Вечно эта дура пристает с дурацкими вопросами.
— Никакой.
В кабинете у шефа мягкое кресло. То ли сижу, то ли лежу. Передо мной окно замерзшее. Фонарь с улицы сверкает в каждой льдинке на стекле. Передо мной какая-то новая, чужая галактика. И я уношусь в нее. Мысли кувыркаются. Манаус… Дежурство… Больные… Дома строят… А вдруг война… Все равно ж строить надо…
Что-то я распустился! Надо работать. Работа есть работа. Впереди дежурство.
Пойду пока напишу посмертный эпикриз. Закончу ее историю болезни.
«Поступила в отделение с диагнозом рак желудка. После компенсации имевшегося у больной диабета 12/XII произведена операция. На операции обнаружен рак, занимающий весь желудок и прорастающий в толстую кишку и ножку селезенки. Произведено тотальное удаление желудка, селезенки и резекция поперечной толстой кишки. В послеоперационном периоде со стороны области операции течение удовлетворительное. Со стороны диабета состояние относительно тяжелое, лабильное. К 7-му дню диабет был компенсирован, углеводный обмен стабилизировался.

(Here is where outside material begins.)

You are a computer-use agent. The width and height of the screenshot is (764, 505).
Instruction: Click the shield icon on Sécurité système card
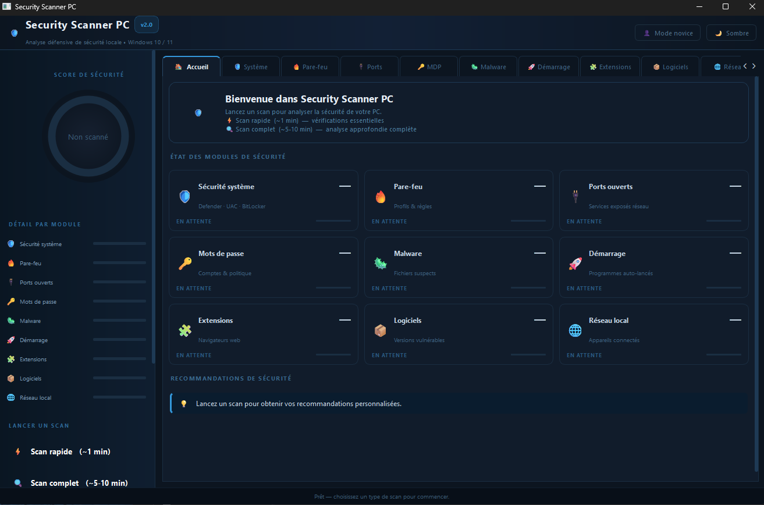click(184, 197)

Больная стала принимать через рот жидкую пищу. На 10-е сутки на фоне благополучного течения и удовлетворительного состояния наступила внезапная смерть, по-видимому, от эмболии легочной артерии.

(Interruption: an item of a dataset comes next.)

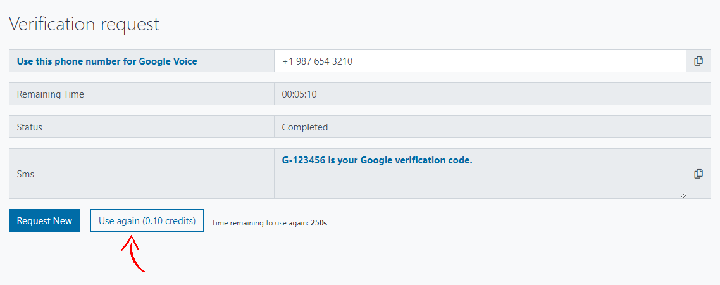Click 'is your Google verification code' message text

pyautogui.click(x=400, y=160)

Заключительный диагноз: рак желудка с прорастанием в ножку селезенки и толстую кишку. Сахарный диабет. Эмболия легочной артерии». И подпись. Моя.
Вообще-то это был успех. А смерть — случайность, которой не должно быть.
МОЙ ПОРЯДОК
Я люблю лежать на тахте, и со мной всегда лежит длинная палка; я, не вставая с тахты, могу включить телевизор, раздвинуть шторы, закрыть дверь. Минимум затрат — максимум успеха. Я не люблю лишний раз переодеваться и стараюсь быть весь день в том, что я надел утром. Я не люблю рыбу, потому что надо много с костями возиться. Я и бороду отпустил, чтобы утром не бриться, а мыться чуть-чуть.
Я люблю лениво ходить по улицам и от лени ничего не думать. Лениво что-нибудь увидеть и лениво про это что-нибудь подумать. Идет машина, например крытый фургон. На стенке фургона написано: «Товарищи водители! Берегите пешеходов и детей». Вот пища для ленивого ума. Зачем это написали? Разве надо это напоминать? А если б не написали? А почему пешеходов и детей? А дети — не пешеходы? Это что? Альтернатива? Или дети не пешеходы — дети самокаты? Интересно, кто придумал этот афоризм, максиму, лозунг, трюизм? А кто утвердил, разрешил, позволил? А каким термином правильно назвать это написанное на фургоне? Может, приказ, обращение, пожелание, напоминание? И так я лениво иду и лениво думаю, пока не увижу на какой-нибудь другой машине какую-нибудь другую запись, надпись-крик, например: «Не уверен — не обгоняй». Почему так? Почему «не»? Почему с отрицанием и запретом? Без отрицания и запрета перспективнее, прогрессивнее, эффективнее. Поменьше запретов — запреты уменьшают самостоятельность, ухудшают мышление, снижают ответственность. «Уверен — обгоняй».